Uważany za najbardziej aktywny na Filipinach wulkan Mayon wybuchł w nocy z niedzieli na poniedziałek. Już w ubiegłym tygodniu z powodu przewidywanej erupcji władze ewakuowały ponad 12 600 osób, głównie rodzin rolniczych, które żyją w promieniu sześciu kilometrów od krateru.

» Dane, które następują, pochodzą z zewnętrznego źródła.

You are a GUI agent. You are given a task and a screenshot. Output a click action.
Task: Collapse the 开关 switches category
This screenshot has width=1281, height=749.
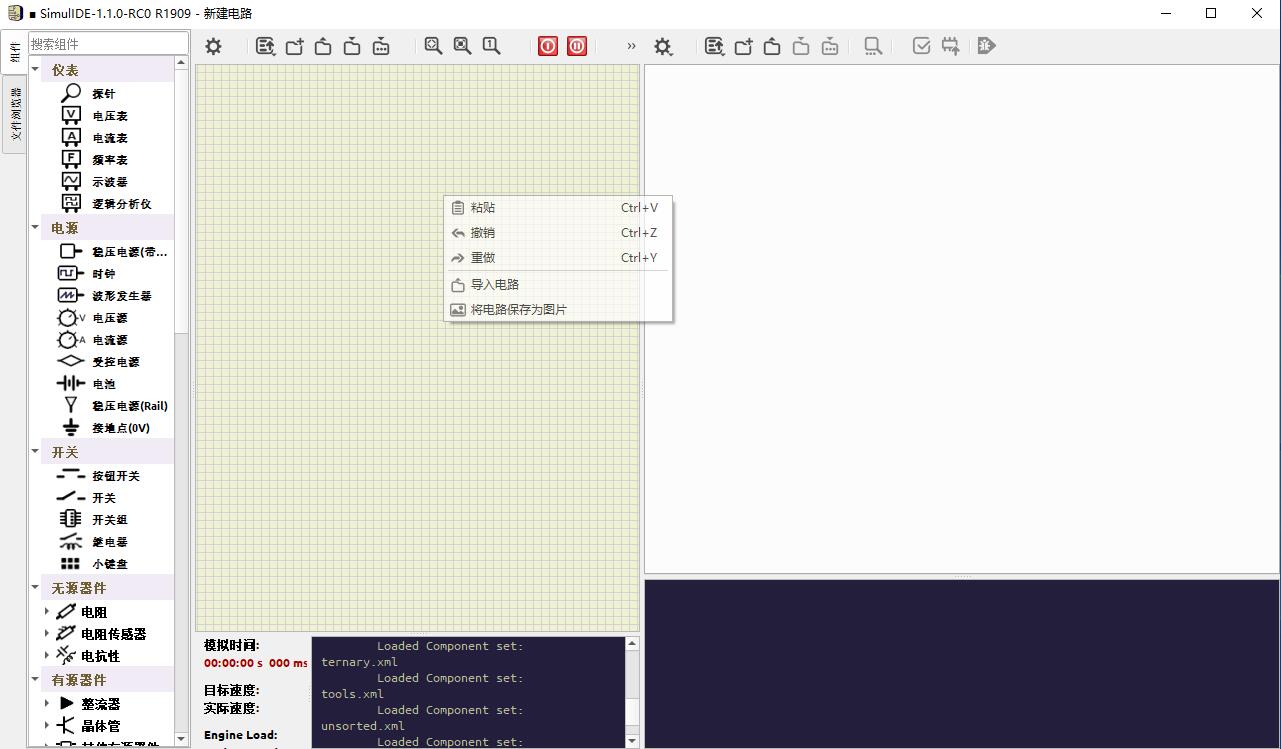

W poniedziałek lawa dalej spływa po zboczach Mayonu, leżącego we wschodniej prowincji Albay. Tysiące osób pozostały w strefie stałego zagrożenia u podnóża wulkanu - jest to miejsce, w którym filipińskie władze zabroniły osiedlania się, jednak kolejne pokolenia Filipińczyków mieszkają tam i uprawiają rolę. Władze i mieszkańcy wsi przeganiali w niedzielę bydło z zagrożonych gospodarstw na tymczasowe pastwiska w bezpiecznej odległości od wulkanu.

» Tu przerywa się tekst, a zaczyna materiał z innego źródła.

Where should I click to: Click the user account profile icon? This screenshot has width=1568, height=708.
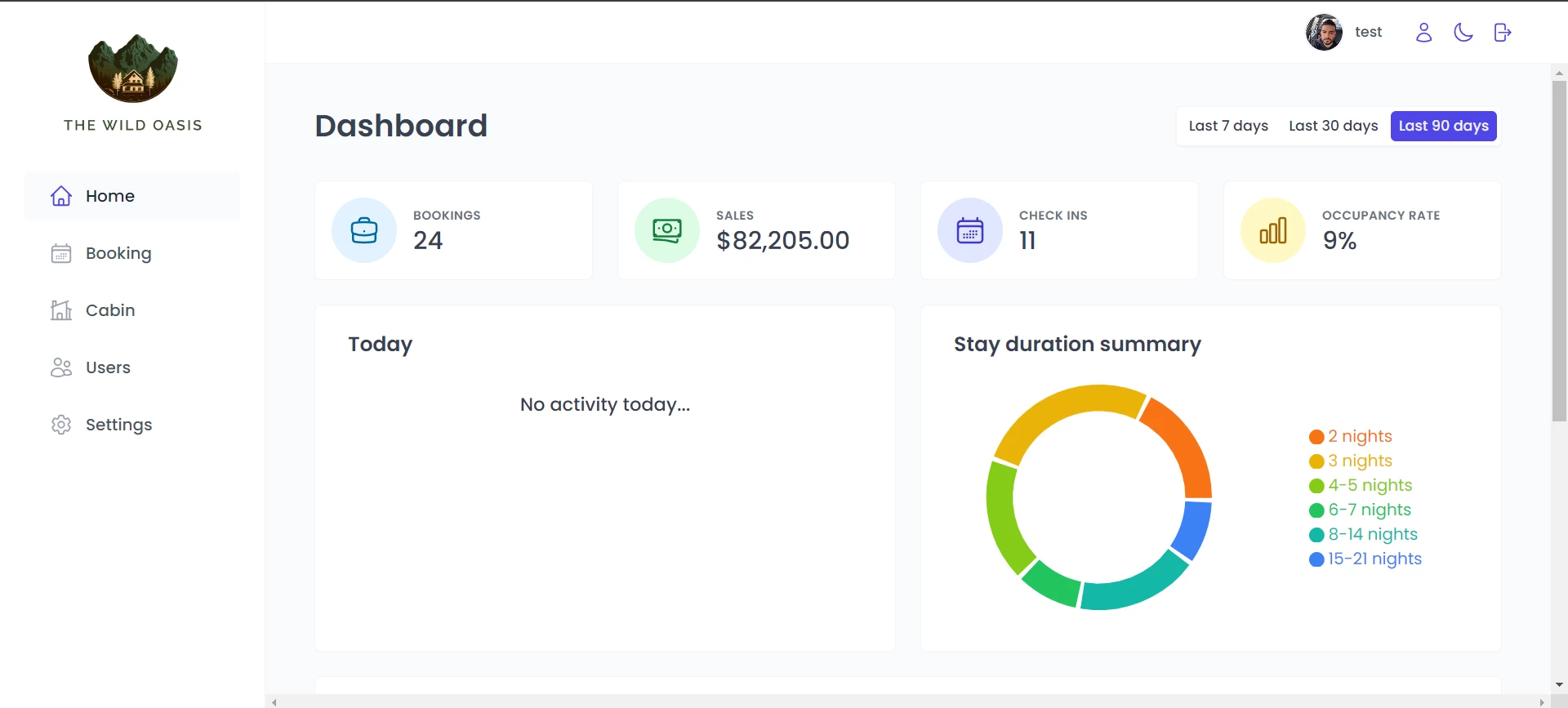(x=1423, y=33)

Jeśli erupcja stanie się gwałtowna, strefa wysokiego ryzyka zostanie rozszerzona - powiedział agencji AP Teresito Bacolcol, dyrektor Filipińskiego Instytutu Wulkanologii i Sejsmologii. To, co teraz obserwujemy, to erupcja lawowa - stwierdził Bacolcol, zapewniając, że jego instytut śledzi rozwój sytuacji.